Hingga Ayumi teringat apa kata suaminya saat masih di hotel. Dia mengangguk samar, paham dengan maksud perlakuan suaminya kini. Hanya sandiwara untuk menutupi kebusukan niatnya menikahi Ayumi.
“Ayumi ingin segera ke rumah, Yah. Katanya bosan di hotel terus. Iya kan, Sayang?”
Laki-laki bercambang tipis itu menoleh ke arah Ayumi dengan kerlingan nakal. Senyum di bibir tebalnya terlihat sangat manis. Ah, andai saja ini bukan sandiwara, pasti hati perempuan berusia dua puluh lima tahun itu sudah sangat senang.

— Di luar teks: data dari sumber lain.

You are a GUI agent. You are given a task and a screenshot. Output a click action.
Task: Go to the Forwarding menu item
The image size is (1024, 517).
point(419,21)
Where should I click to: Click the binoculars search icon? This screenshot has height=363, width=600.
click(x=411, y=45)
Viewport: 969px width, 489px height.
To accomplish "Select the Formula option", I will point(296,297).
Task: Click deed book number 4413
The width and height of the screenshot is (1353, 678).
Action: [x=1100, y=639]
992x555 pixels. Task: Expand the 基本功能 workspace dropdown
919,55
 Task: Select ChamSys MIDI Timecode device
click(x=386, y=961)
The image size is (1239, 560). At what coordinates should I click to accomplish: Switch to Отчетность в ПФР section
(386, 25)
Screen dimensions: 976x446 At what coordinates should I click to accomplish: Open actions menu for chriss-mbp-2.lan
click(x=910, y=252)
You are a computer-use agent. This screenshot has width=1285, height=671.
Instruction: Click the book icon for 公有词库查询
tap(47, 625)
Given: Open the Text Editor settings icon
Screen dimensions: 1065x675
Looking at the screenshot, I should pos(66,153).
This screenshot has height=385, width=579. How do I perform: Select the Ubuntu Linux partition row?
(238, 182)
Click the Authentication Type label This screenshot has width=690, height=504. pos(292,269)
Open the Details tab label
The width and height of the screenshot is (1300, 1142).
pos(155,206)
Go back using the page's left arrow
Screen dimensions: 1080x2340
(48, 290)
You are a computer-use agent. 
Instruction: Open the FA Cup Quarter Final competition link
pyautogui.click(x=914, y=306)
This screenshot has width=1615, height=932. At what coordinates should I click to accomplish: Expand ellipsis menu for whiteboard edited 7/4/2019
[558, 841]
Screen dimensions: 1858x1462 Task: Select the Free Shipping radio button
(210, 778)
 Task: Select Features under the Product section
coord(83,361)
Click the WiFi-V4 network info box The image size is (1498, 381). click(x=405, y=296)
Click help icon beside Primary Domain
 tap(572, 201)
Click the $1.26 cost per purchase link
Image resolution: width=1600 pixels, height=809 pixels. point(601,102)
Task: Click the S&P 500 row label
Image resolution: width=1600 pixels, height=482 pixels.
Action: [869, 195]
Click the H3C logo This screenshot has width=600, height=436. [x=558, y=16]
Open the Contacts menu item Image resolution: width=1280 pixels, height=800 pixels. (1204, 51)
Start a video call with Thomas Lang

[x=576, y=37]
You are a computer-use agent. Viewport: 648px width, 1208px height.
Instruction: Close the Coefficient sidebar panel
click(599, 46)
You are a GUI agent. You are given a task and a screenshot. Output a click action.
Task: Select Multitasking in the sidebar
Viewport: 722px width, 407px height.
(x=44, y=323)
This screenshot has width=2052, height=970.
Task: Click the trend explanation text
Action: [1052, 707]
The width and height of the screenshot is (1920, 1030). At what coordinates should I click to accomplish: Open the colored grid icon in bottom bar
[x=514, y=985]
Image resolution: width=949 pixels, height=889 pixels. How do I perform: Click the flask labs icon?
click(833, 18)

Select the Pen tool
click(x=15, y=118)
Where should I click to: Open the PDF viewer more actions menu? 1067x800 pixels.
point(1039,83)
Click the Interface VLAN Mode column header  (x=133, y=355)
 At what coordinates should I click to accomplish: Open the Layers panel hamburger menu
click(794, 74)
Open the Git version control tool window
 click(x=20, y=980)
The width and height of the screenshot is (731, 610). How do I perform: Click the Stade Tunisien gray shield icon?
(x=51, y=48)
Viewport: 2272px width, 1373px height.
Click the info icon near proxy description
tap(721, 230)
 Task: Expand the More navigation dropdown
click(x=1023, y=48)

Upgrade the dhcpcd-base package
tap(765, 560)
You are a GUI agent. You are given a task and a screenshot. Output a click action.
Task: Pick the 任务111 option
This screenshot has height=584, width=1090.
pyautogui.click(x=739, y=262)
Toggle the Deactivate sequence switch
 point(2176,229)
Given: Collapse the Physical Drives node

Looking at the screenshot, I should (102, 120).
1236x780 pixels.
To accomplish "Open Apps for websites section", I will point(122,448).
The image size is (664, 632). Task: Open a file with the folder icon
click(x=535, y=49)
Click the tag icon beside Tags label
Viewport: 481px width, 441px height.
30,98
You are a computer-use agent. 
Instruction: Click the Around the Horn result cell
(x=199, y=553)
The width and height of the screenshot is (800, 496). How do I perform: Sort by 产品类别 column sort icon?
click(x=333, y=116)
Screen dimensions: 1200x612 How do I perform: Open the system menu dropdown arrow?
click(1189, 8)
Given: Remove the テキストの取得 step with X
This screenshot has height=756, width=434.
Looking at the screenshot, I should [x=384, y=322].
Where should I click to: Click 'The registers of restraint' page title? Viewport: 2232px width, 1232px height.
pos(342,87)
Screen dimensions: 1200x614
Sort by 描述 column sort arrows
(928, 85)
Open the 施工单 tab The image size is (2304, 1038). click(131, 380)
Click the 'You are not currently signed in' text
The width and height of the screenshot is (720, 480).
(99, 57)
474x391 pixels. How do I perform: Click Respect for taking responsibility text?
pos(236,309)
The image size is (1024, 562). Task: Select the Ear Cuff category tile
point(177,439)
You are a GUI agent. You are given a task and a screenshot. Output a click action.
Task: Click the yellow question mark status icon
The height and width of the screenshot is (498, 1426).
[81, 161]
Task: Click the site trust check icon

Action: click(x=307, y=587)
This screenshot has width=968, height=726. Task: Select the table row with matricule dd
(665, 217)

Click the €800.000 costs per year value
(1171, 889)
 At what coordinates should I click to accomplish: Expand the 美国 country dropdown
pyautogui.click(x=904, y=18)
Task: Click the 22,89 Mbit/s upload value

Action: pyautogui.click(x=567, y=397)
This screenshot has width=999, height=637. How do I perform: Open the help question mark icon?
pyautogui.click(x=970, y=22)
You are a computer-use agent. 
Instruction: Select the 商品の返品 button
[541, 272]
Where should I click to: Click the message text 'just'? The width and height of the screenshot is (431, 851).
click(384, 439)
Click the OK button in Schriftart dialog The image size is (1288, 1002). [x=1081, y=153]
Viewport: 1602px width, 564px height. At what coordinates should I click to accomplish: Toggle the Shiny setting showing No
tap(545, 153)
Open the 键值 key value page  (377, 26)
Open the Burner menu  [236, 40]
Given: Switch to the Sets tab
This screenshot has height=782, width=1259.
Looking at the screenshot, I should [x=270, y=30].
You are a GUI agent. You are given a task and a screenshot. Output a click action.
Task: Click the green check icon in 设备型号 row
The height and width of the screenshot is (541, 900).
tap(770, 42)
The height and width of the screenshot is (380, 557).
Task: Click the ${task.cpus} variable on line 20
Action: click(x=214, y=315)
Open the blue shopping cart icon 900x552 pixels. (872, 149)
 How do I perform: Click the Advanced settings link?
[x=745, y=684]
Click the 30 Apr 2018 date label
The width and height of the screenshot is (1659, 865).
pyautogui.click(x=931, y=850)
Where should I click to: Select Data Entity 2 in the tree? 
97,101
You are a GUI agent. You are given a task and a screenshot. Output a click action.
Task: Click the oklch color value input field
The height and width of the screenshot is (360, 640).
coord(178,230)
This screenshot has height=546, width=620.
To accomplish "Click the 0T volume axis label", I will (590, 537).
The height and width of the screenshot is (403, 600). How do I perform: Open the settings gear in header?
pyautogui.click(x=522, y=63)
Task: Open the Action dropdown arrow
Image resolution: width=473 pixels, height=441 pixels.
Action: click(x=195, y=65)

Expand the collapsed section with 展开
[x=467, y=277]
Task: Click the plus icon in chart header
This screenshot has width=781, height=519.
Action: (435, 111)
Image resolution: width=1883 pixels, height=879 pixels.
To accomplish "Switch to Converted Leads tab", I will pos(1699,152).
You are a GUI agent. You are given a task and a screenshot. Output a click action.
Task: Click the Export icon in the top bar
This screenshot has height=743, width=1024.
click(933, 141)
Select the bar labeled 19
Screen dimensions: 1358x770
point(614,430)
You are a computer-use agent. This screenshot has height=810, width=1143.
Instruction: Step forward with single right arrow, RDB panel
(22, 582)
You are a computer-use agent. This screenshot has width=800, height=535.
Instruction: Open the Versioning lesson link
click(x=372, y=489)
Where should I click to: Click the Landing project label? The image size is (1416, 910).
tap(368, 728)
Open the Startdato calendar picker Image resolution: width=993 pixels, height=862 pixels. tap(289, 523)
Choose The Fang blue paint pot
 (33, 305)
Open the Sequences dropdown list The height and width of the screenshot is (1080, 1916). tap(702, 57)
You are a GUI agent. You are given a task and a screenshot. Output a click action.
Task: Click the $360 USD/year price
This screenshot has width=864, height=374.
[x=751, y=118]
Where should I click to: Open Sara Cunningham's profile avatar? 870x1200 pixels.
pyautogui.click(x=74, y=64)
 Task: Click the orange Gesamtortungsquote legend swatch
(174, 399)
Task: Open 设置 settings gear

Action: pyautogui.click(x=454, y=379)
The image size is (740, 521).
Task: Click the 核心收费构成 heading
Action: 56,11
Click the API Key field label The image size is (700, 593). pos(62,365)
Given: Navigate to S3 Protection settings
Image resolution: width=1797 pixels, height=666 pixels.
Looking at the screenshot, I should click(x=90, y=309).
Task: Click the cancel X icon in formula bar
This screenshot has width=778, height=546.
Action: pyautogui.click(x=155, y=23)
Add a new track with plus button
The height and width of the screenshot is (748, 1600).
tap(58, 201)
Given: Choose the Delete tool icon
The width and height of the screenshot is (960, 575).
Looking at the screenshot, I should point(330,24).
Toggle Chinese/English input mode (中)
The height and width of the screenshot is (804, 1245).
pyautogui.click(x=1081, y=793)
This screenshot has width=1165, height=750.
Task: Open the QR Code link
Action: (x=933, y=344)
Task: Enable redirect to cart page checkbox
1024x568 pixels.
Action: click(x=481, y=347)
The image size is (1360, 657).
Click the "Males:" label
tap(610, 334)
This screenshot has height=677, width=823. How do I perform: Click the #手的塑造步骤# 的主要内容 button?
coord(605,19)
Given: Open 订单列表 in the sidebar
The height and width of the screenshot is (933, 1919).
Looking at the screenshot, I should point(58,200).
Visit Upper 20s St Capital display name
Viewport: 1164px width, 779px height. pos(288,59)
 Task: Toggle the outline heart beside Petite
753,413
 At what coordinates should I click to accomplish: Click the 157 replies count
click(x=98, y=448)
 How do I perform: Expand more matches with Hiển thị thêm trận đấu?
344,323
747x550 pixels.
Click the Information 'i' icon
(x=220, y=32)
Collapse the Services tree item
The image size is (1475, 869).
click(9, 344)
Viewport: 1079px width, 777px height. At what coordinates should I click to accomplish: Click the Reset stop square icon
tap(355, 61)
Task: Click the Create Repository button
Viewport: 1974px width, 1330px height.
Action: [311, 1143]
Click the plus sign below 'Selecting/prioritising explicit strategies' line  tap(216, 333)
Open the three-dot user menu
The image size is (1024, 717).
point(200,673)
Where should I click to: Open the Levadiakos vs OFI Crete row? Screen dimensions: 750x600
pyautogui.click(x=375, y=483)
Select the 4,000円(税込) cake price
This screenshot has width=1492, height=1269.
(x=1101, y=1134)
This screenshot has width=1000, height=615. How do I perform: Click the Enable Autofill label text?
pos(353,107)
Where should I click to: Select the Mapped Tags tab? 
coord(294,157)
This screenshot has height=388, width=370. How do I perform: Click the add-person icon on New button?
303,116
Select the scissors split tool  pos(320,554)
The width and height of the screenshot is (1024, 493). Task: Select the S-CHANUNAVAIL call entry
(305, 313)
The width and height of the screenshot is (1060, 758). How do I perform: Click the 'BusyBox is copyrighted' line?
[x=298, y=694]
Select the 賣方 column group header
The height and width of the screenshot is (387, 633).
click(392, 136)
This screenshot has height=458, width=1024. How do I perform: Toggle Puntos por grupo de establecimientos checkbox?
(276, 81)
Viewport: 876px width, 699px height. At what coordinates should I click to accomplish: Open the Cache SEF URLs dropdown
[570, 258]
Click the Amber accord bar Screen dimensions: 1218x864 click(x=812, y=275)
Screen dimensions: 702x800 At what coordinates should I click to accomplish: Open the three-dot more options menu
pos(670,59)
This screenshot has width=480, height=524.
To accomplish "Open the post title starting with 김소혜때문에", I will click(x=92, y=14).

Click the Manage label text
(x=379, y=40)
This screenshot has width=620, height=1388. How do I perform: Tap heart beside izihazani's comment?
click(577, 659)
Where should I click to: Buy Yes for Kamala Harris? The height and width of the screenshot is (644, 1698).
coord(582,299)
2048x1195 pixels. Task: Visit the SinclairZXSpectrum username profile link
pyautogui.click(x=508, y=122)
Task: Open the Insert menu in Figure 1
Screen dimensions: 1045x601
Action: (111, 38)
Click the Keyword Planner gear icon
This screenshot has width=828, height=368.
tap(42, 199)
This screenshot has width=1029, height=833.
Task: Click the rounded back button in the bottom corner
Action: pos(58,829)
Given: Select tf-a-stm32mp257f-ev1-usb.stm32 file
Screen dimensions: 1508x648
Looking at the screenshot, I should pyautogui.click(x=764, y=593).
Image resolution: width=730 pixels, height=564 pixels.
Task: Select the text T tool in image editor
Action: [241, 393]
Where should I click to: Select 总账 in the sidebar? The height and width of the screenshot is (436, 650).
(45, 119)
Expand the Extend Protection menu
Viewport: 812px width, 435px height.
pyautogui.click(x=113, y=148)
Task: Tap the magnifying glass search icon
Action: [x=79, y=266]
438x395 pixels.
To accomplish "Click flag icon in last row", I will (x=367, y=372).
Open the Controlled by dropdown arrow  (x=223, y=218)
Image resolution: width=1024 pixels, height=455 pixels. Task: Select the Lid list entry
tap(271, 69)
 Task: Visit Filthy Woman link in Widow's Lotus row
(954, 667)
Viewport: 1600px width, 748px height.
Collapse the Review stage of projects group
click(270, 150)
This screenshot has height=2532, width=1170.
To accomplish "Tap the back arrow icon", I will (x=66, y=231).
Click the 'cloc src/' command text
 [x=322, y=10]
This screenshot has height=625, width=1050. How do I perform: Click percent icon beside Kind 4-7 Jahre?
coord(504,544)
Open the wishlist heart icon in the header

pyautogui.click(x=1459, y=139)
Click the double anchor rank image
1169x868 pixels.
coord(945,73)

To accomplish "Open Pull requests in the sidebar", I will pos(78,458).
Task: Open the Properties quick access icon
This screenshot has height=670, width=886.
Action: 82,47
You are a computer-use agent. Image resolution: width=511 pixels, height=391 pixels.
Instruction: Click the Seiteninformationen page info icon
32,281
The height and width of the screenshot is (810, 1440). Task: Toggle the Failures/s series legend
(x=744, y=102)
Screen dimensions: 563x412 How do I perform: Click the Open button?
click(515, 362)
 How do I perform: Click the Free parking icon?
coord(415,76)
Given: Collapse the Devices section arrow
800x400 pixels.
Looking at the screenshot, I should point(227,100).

Sayang, semua hanya settingan.
Ayumi tersenyum kikuk. Lalu mengangguk pelan. “Iya, Ayah. Nggak ngapa-ngapain di hotel kan jenuh,” sahutnya terpaksa berbohong mengikuti alur cerita yang sudah suaminya buat. Walaupan dia sendiri tidak ingin membohongi laki-laki yang sudah sangat baik padanya.
Lebih jenuh lagi karena harus selalu bersama dengan laki-laki dingin super jutek kayak Mas Satya.
Perempuan berhijab cokelat itu hanya bisa ngedumel dalam hati.
“Owalah … kalian itu aneh. Pengantin baru itu kan biasanya lebih senang berdua-duaan terus,” goda sang Ayah mertua sambil tersenyum penuh arti.
“Ayah, di rumah juga bisa kan? Nggak harus selalu di hotel. Membosankan,” sahut laki-laki bercambang tipis itu sembari kembali mengerlingkan matanya ke arah sang Istri.
Ini orang pinter banget sandiwaranya, ya. Kalau bukan atasan dan penuh kuasa, udah aku gaplok itu mukanya. Sok genit banget, padahal aslinya super judes!
Kembali, Ayumi mengeluarkan omelannya dalam hati. Karena jika tidak, maka dirinya bisa jadi kena semprot suami sekaligus atasannya itu.
“Nah, gitu, Satya. Sayang sama istri, ya!” ujar Ayah Hadi seraya menepuk bahu anak semata wayangnya. Tatapannya penuh arti, seperti ada sedikit ancaman di dalamnya. Laki-laki paruh baya itu menarik napas dalam. “Ayah yakin, cepat atau lambat, cinta akan segera hadir di antara kalian. Ingat, jangan pernah menunda untuk memiliki momongan. Hanya kalian harapan Papa untuk bisa dapat keturunan selanjutnya. Paham, ya.”
“Iya, Yah,” jawab Satya dengan santainya.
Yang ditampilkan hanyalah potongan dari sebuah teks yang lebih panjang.